** Opening TEXT BLOCK block **
S. Farooq  
Department of Geology
Aligarh Muslim University

email farooq.amu@gmail.com

Mineral Resources

Jhalawar is rich in non-metalic minerals.  Extensive deposits of acid resistant sandstone and splittable limestone occur in the area.  Minor deposits of bentonite, clay, ochre and glass sands are also found.  There are some 400 Kota Stone (commercial name for locally found limestone) cutting and polishing units at Jhalawar and Jhalrapatan towns.


The main sandstone horizon in and around Jhalawar area is the Jhalrapatan sandstone which belongs to the Semri Group of Lower Vinhyans.

The Jhalarapatan sandstone exposure extends to Kota and Baran and and covers an area of about 120 sq.km. The sandstone is being quarried at number of places around Khimuch, Barwas, Kanwas (Kota), Anta, Kishaganj, Baroda, Salpura Dara-Nimoda, Uchawad, Atru, Bapawar (Baran), Jhalarapatan, Aklera etc.

Jhalarapatan sandstone is fine-grained, hard, compact and of different colours such as white to buff-grey, red, cream, brown and spotted brown.

The main mining areas are Jhalarapatan, Mandana, Modak and Aklera in Jhalawar district and Khimach, Borawas and Kanwas in Kota district. Khimach is an important area where white sandstone in regularly produced. Main sandstone quarries can be seen by clicking here.

The Jhalrapatan sandstone can be chiselled and dressed to a smooth surface in various attractive shapes. It has multiple uses such as roofing, flooring, paving, paneling, beams, pillars, arches, door and window sills, wall facing, fence posts, mile stones etc. It is especially useful for exterior cladding in sea shore buildings due to acid resistance and thermal properties. As such the effect of salt laden winds is negligible on sandstone. It is also suitable for use in chemical industries as flooring, wall fixing & lining due to its acid and alkali resistant properties. It is also suitable for carving and making windows and jallis.
** Closing TEXT BLOCK block **
QUESTIONS TO ANSWER =
[1] In the mineral resources text, how many Kota Stone cutting and polishing units are there at Jhalawar and Jhalrapatan towns?
[2] In the listing, take the lines from the one containing "At what (x,y)" through the one containing "background-text: se re" and write them out again with "screenshot" replaced by "screen capture", keeping everything else the same. Leave out the pictures.
** Opening INFORMATION SHOWN block **
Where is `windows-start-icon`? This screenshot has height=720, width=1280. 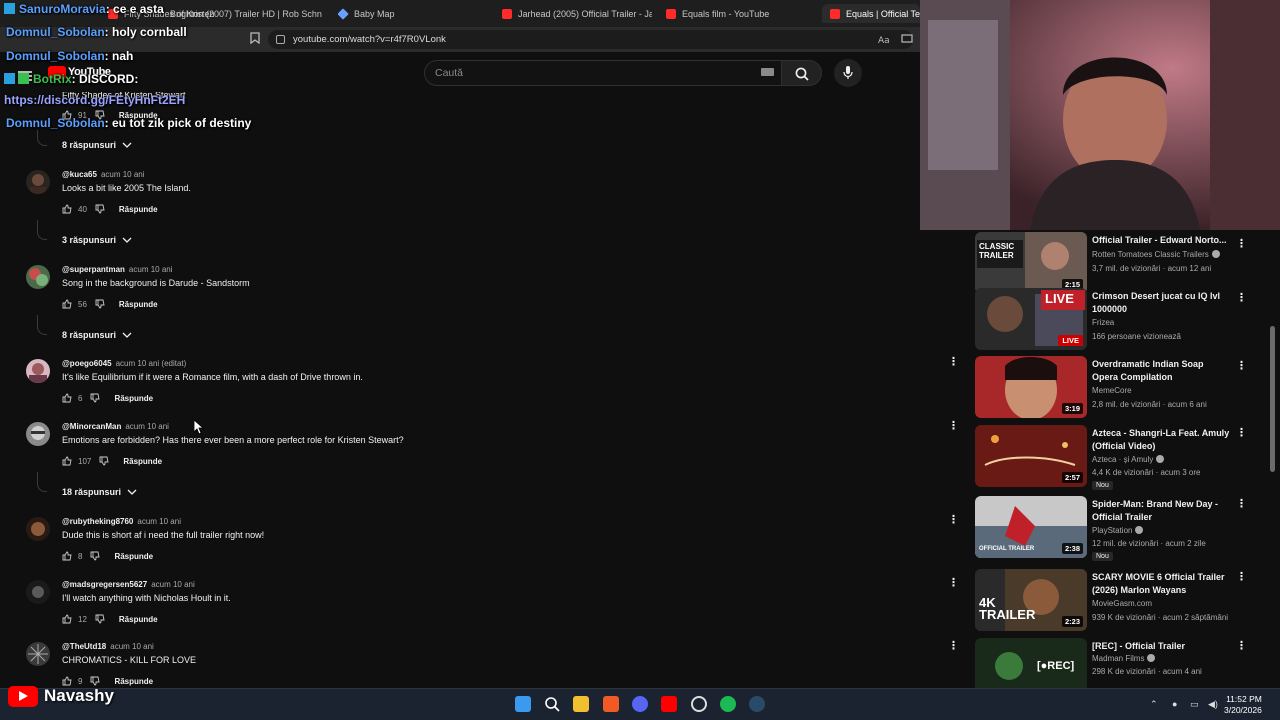 windows-start-icon is located at coordinates (523, 704).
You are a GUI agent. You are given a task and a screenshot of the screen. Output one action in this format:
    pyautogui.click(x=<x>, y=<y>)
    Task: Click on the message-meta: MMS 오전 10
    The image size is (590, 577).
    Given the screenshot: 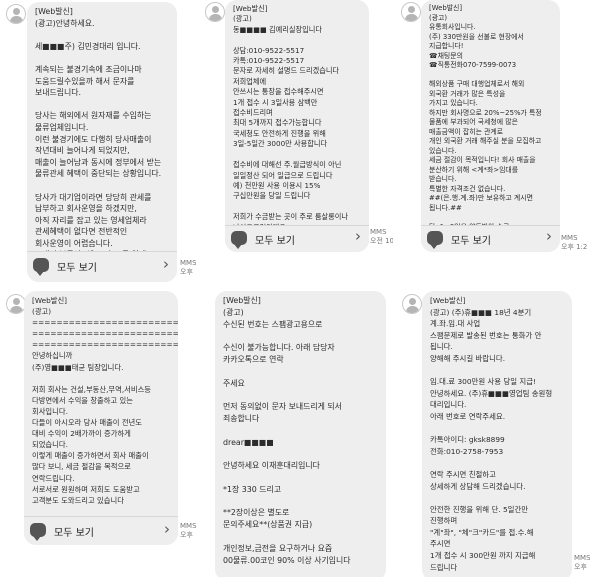 What is the action you would take?
    pyautogui.click(x=382, y=236)
    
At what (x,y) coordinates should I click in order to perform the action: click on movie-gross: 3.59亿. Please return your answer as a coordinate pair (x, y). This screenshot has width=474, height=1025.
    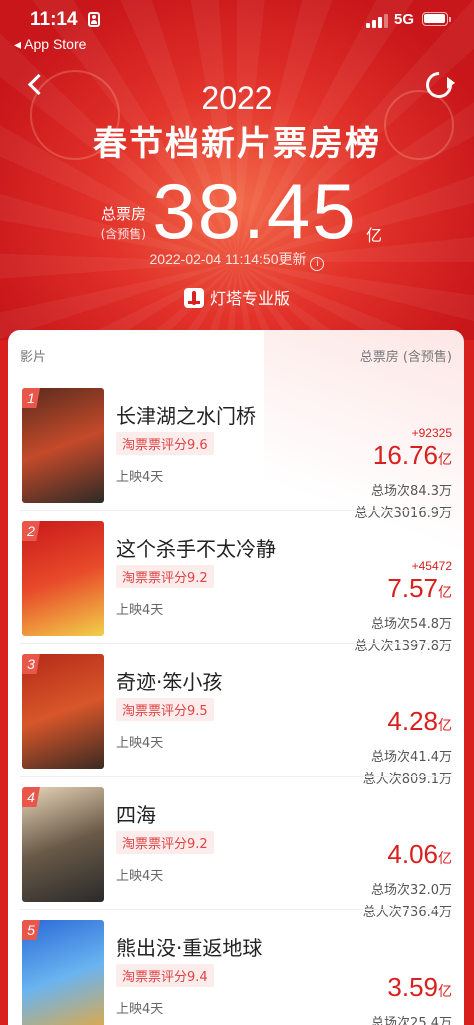
    Looking at the image, I should click on (420, 988).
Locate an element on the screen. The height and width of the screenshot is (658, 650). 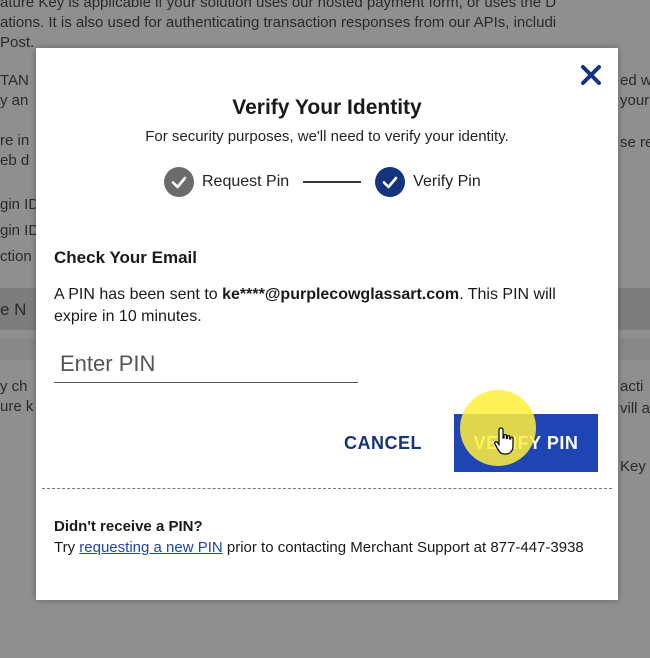
background-text: se re is located at coordinates (635, 142).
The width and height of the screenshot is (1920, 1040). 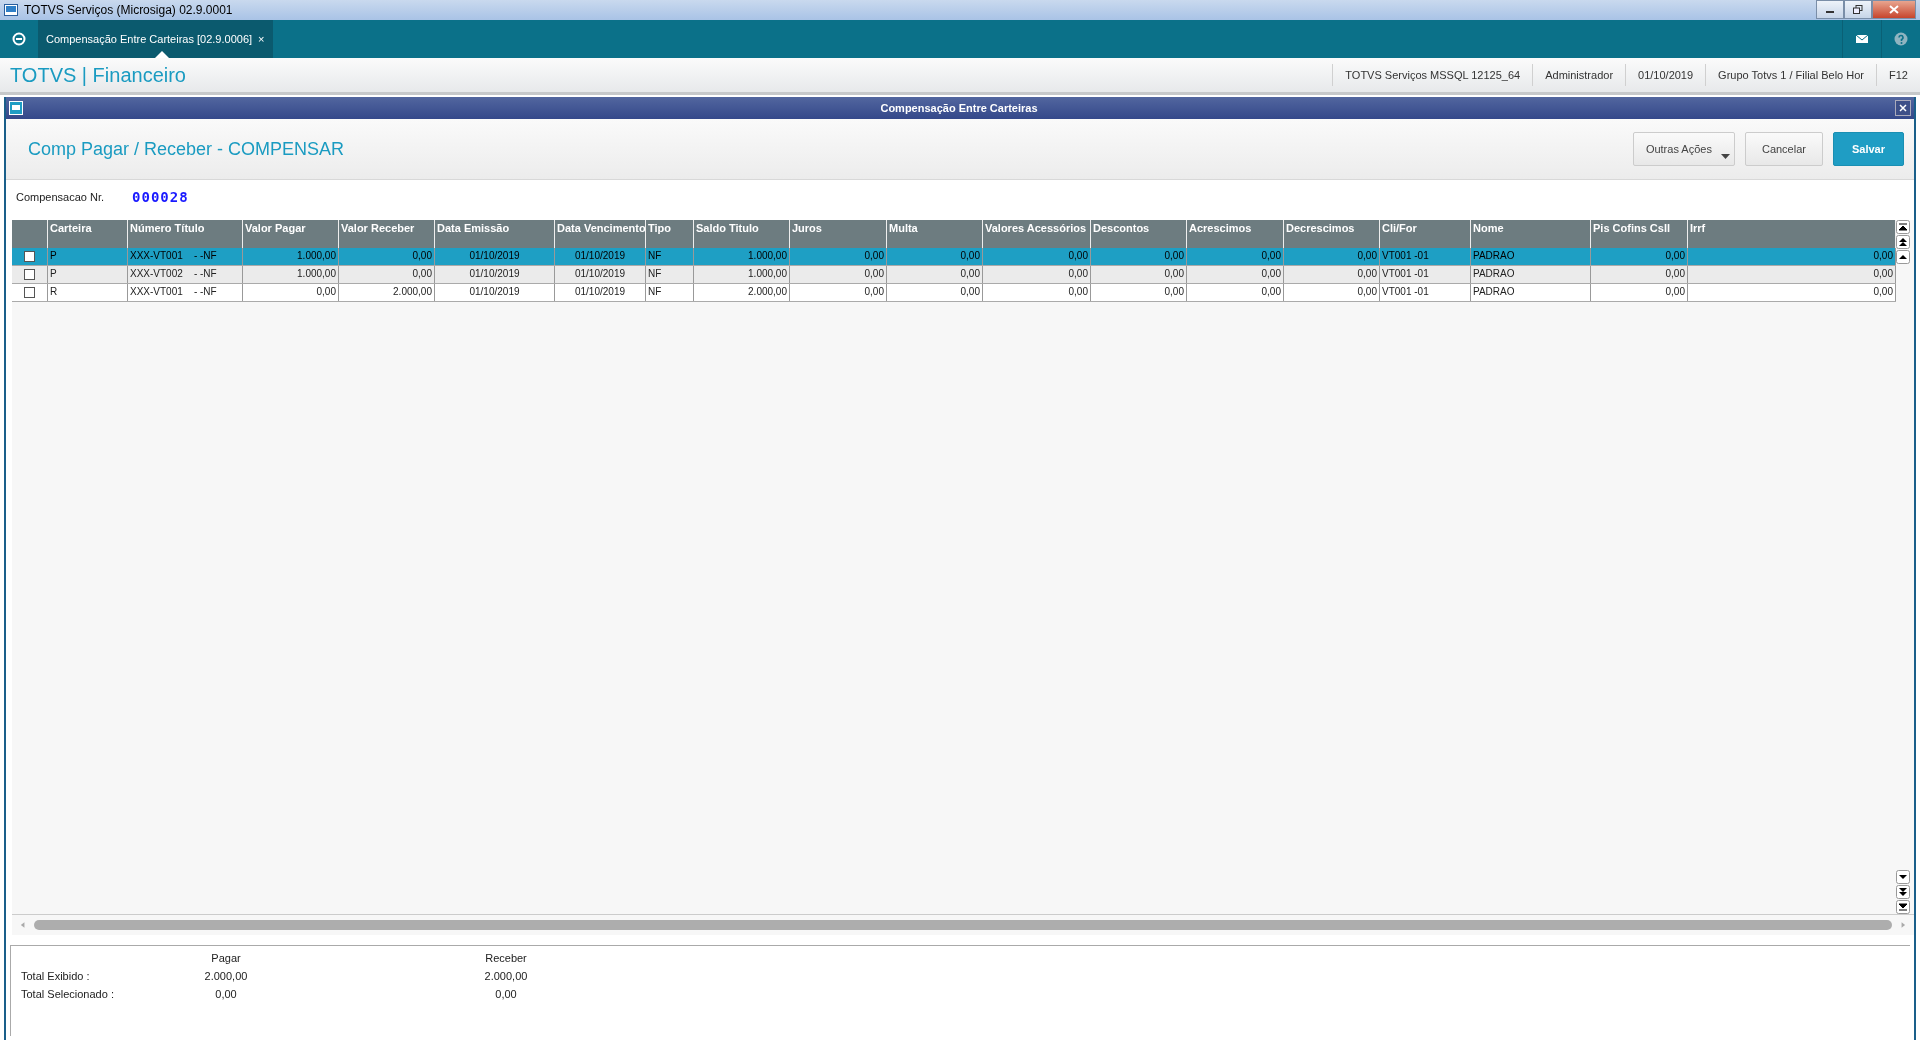 I want to click on tab: Compensação Entre Carteiras [02.9.0006] ×, so click(x=156, y=39).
** Closing INFORMATION SHOWN block **
ANSWERS =
[1] There are some 400 units.

[2]
At what (x,y) coordinates should I click in order to perform the action: click on movie-gross: 3.59亿. Please return your answer as a coordinate pair (x, y). This screen capture has width=474, height=1025.
    Looking at the image, I should click on (420, 988).
Locate an element on the screen. The height and width of the screen capture is (658, 650). 
background-text: se re is located at coordinates (635, 142).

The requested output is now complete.